The story is continuing. But Let's get you up to speed...

2010: We had to recover. In so many ways. But it also brought out the best of us... in so many ways.

During this time, Matt, Jules, and Fine surged onward to finish producing 'Black Rabbit' at what I was calling "Studio A" (I'm not really sure if it ever got a real name) at Matt's house in Albuquerque's North Valley. Matt and Jules spent some sleepless nights engineering the record. Fine started a music video for "turbulence," and the band started to feel reborn. It was a magical time.

Also during that time Jake Tittmann (Eyeliners, Coma Recovery) hopped on board to help us with some drums on the next record. Shortly after his departure, Ryan Martino quit the band to pursue his own music adventure called "Good Fish Bad Fish."

2008-2009: Well, to put it sorta blunt... we spent $36,000 of our own money recording, producing, packaging, promoting, touring, and playing as many festivals as we could in support of 'OF GOD AND SCIENCE'. It was a magical 2 years in all. But it financially (and probably somewhat mentally) crucified us.

2007: OF GOD AND SCIENCE, LP was released May 1, 2007. It is a good mixture of indie-rock songs that are well arranged and packed full of melody. The release charted on the CMJ top 150 for 6 weeks. It has also been reviewed by SPIN.com, Illinois Entertainer, Under the Radar, Adequacy.net, Tiny Mix Tapes, americana-uk.com, The Red Alert, Westword, Weekly Alibi, Albuquerque Journal, Albuquerque Tribune (RIP), incendiary mag, Tuwa's Shanty, absolutepunk.net, singleoftheday.com, the Dagger, Treble, Pitch Perfect Reviews, popmatters.com, smother.net, babysue.com, The Lantern, wolf-notes.com, newwest.net... and I think I'm missing a few more. But you get the jist.

During much of 2006, OF GOD AND SCIENCE was recorded, produced, mixed and by the band in Martino’s Albuquerque studio, Sky Witch Sound. Our studio was a climate-controlled 2-room paradise with bathrooms and a kitchen. And we only paid a couple hundred bucks a month for it... well, whenever we could afford it, really. And it was in shwanky Nob Hill...We were certainly the luckiest band in town. I gotta throw in a- thank you -to Laura Hand at By Hand Productions for being the best studio landlord on Earth.

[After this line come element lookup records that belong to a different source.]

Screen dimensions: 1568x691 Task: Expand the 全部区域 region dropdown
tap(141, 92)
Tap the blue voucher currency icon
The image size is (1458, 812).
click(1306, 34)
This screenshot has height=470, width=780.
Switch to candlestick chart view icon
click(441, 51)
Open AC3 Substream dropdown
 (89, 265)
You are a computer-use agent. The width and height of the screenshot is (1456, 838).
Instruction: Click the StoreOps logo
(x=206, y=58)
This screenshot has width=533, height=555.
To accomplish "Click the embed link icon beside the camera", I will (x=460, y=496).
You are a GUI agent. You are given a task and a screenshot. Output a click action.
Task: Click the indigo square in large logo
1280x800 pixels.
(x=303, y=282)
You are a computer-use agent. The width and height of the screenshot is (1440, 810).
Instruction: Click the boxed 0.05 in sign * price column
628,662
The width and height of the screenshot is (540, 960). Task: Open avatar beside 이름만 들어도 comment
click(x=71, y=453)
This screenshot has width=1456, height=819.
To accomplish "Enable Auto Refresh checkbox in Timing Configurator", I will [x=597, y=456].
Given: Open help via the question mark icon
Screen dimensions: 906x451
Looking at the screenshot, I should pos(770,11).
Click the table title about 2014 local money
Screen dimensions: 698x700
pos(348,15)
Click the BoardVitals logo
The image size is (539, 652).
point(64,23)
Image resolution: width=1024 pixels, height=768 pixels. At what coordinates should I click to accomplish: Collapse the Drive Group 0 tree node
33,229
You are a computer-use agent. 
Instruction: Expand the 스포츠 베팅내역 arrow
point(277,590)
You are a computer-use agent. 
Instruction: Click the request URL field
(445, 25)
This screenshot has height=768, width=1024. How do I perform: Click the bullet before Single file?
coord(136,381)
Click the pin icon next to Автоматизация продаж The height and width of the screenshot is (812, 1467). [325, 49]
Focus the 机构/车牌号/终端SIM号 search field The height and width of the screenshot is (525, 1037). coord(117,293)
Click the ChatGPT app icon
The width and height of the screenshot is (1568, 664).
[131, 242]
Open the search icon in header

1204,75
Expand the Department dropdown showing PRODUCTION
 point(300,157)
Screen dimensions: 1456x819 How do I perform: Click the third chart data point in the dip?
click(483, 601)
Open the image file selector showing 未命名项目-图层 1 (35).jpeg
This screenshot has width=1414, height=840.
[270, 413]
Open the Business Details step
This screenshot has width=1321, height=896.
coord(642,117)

The sound of the record lends homage to Beatles-era voices, circular rock rhythms and timeless melody. And, it’s all rendered with enough versatility to keep your ear interested without losing you in the puzzle-like song arrangements.

2006: Ryan Martino jumped in on drums after a mutual friend played matchmaker and introduced him to the band. A veteran of Albuquerque's underground recording scene, Martino has worked with some of it’s greatest bands including Flake, who eventually became The Shins. Before joining the band, he logged nearly 16 years writing, performing and producing local music. 2006 saw the completion of his newest solo recording, an album of instrumentals titled The Coloured Fields.

2005: The band shifted members several times over many years until Julian Martinez stepped in and added vintage Rhodes piano, storytelling guitar parts, fluid pedal steel, a splash of banjo and harmonizing vocals to the sound. Prior to his return to New Mexico, Julian wrote, recorded and played music on the east coast. He managed to land some of his music into the motion picture The Girls Room via his former group Remorse from Rodeo Lounge/Lily Ire (1999). Julian recorded and performed in Rodeo Boy, and also helped record the Bright Eyes b-side Motion Sickness (2000).

2004: of god and science co-founded a small indie label called Detach Records with some friends in Austin and Albuquerque. The label now supports 7 record releases, and hosts an active roster of 5 bands. Detach also boasts a slew of successful events it’s hosted, including the Detach Records SXSW Industry Party in Austin (2005). Since then, of god and science has played at SXSW (including a day party sponsored by the state of NM), Hyperactive Music Festival, numerous Weekly Alibi Crawls, and logged many hours in the tour van.

2001, in Albuquerque, NM, frontman and songwriter Matthew Dominguez and bassist Jeremy Fine began playing music together. The two built a band after performing open mic nights at local coffee shops and pubs. As a duo, they hashed out and performed the basic ideas of what would eventually become of god and science.